### [Work to do]
Can you copy these lines word for word, starting at the line containing "Task: Click the macro Playback triangle icon" and ending at the line containing "will click(x=527, y=808)."?

### [Source records]
- - - - - - -
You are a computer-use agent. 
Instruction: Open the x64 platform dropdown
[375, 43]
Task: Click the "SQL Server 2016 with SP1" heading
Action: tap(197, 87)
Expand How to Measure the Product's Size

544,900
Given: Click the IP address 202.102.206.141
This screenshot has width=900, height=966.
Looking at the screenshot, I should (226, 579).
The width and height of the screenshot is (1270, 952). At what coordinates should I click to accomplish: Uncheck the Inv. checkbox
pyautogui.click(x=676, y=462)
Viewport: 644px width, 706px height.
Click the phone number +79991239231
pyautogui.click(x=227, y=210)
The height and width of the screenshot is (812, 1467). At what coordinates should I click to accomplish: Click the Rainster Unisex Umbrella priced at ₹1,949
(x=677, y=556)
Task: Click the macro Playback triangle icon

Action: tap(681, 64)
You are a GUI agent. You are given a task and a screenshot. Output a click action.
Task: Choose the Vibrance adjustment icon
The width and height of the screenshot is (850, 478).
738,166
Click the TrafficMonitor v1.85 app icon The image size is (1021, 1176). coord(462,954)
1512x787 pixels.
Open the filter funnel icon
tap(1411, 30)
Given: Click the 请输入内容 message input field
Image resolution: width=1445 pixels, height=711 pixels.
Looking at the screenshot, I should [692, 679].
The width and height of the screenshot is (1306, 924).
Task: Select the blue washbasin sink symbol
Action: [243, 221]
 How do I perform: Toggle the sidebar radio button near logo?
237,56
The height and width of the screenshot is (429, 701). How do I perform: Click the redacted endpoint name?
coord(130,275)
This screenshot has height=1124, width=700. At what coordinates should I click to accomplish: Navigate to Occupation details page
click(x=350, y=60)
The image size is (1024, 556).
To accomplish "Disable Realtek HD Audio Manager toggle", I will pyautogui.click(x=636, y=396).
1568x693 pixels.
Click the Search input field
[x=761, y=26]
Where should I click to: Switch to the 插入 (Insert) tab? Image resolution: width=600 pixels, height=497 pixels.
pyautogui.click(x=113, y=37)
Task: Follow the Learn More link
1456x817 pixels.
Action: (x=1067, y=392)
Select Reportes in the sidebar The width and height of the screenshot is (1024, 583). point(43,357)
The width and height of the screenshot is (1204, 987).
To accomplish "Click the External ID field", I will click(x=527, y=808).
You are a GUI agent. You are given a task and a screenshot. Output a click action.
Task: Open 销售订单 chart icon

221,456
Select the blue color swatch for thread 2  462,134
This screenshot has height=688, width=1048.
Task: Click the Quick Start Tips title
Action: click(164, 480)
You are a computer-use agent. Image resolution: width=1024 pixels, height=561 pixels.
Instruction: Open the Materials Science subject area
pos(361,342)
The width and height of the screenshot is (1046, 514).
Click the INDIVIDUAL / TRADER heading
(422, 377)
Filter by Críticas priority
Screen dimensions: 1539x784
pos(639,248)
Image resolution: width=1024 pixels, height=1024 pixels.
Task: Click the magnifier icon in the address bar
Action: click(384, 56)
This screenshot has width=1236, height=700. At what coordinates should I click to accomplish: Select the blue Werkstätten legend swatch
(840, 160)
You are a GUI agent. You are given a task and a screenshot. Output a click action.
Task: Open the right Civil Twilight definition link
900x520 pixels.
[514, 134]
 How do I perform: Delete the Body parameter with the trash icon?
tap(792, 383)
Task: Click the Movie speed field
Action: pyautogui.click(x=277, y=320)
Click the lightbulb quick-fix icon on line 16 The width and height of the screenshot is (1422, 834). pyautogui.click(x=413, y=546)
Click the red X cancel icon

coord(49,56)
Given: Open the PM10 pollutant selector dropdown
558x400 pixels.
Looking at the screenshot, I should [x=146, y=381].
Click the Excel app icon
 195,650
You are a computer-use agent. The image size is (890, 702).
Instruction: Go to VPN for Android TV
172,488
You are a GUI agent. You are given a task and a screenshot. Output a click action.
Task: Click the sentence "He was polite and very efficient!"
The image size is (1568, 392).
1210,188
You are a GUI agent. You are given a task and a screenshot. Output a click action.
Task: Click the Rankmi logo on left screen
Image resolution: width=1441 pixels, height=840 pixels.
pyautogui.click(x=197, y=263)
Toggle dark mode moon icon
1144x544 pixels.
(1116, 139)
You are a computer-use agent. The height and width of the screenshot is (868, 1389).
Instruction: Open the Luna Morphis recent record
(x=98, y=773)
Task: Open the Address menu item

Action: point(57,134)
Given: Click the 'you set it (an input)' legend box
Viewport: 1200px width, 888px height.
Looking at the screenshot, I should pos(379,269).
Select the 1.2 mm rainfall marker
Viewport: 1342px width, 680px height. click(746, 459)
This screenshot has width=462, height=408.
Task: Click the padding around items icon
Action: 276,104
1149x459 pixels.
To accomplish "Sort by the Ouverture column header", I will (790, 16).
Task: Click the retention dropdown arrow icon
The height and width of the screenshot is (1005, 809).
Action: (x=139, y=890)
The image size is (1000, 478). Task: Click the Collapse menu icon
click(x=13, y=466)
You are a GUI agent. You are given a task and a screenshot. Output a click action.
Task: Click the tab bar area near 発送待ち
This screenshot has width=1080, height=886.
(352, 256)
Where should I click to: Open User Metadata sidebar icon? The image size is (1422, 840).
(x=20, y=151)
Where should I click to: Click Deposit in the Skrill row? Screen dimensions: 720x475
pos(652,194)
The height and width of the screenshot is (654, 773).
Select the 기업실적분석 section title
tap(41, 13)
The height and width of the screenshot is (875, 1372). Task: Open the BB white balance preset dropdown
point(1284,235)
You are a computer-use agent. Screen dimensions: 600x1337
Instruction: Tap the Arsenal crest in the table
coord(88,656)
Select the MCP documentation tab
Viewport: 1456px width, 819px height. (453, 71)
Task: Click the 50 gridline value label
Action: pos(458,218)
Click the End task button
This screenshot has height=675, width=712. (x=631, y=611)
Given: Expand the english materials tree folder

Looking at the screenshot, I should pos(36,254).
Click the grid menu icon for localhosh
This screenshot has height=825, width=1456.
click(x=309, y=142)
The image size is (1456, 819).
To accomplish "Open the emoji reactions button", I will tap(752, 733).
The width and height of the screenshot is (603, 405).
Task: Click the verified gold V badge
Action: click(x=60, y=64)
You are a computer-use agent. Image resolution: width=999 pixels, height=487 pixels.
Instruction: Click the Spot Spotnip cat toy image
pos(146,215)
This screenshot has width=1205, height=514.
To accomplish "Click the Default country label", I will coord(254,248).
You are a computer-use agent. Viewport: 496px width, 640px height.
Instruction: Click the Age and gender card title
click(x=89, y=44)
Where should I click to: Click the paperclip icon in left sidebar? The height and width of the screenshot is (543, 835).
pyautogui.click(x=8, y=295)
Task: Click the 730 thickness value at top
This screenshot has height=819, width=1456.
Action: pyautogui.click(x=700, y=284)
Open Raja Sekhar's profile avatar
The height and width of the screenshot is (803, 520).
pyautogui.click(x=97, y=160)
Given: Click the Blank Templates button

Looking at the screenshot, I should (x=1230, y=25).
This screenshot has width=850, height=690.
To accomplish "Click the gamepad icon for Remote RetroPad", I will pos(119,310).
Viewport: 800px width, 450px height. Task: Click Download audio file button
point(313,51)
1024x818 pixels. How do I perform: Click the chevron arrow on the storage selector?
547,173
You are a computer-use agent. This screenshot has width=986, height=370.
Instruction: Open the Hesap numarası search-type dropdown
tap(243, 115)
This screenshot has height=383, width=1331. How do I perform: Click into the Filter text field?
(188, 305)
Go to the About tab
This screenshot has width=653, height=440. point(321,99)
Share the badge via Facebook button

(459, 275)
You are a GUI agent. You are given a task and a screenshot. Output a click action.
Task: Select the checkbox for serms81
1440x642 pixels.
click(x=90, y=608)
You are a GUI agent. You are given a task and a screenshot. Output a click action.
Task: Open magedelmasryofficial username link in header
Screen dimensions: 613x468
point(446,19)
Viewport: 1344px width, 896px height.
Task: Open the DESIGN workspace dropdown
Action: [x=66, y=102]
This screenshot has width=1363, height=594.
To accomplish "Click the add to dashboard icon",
- - - - - - -
### [Answer to the exercise]
Task: Click the macro Playback triangle icon

Action: tap(681, 64)
You are a GUI agent. You are given a task and a screenshot. Output a click action.
Task: Choose the Vibrance adjustment icon
The width and height of the screenshot is (850, 478).
738,166
Click the TrafficMonitor v1.85 app icon The image size is (1021, 1176). coord(462,954)
1512x787 pixels.
Open the filter funnel icon
tap(1411, 30)
Given: Click the 请输入内容 message input field
Image resolution: width=1445 pixels, height=711 pixels.
Looking at the screenshot, I should [692, 679].
The width and height of the screenshot is (1306, 924).
Task: Select the blue washbasin sink symbol
Action: [243, 221]
 How do I perform: Toggle the sidebar radio button near logo?
237,56
The height and width of the screenshot is (429, 701). How do I perform: Click the redacted endpoint name?
coord(130,275)
This screenshot has height=1124, width=700. At what coordinates should I click to accomplish: Navigate to Occupation details page
click(x=350, y=60)
The image size is (1024, 556).
To accomplish "Disable Realtek HD Audio Manager toggle", I will pyautogui.click(x=636, y=396).
1568x693 pixels.
Click the Search input field
[x=761, y=26]
Where should I click to: Switch to the 插入 (Insert) tab? Image resolution: width=600 pixels, height=497 pixels.
pyautogui.click(x=113, y=37)
Task: Follow the Learn More link
1456x817 pixels.
Action: (x=1067, y=392)
Select Reportes in the sidebar The width and height of the screenshot is (1024, 583). point(43,357)
The width and height of the screenshot is (1204, 987).
To accomplish "Click the External ID field", I will click(x=527, y=808).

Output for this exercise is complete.